### TASK GOAL
Rewrite all of the material below, swapping every occurrence of "Task" for "Instruction" and changing nothing else. Leave the pictures out.

** start **

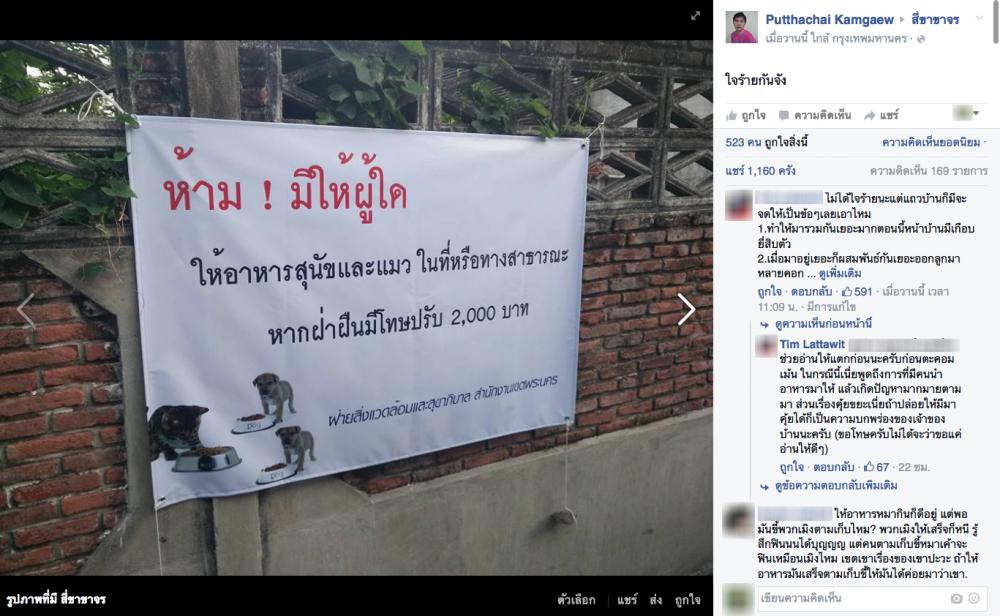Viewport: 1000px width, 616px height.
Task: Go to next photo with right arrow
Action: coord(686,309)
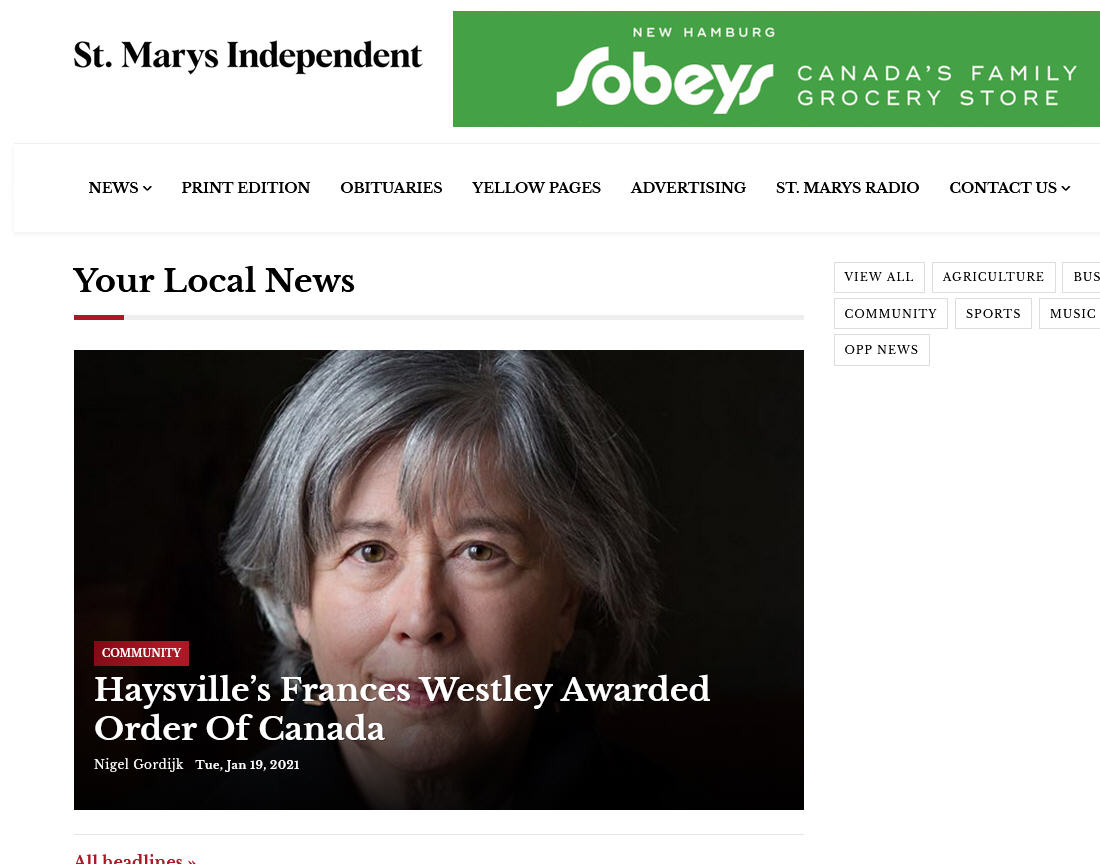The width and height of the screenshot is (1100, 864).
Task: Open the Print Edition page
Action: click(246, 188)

** end **

### EXERCISE RESULT
Viewport: 1000px width, 616px height.
Instruction: Go to next photo with right arrow
Action: coord(686,309)
The width and height of the screenshot is (1100, 864).
Instruction: Open the Print Edition page
Action: click(246, 188)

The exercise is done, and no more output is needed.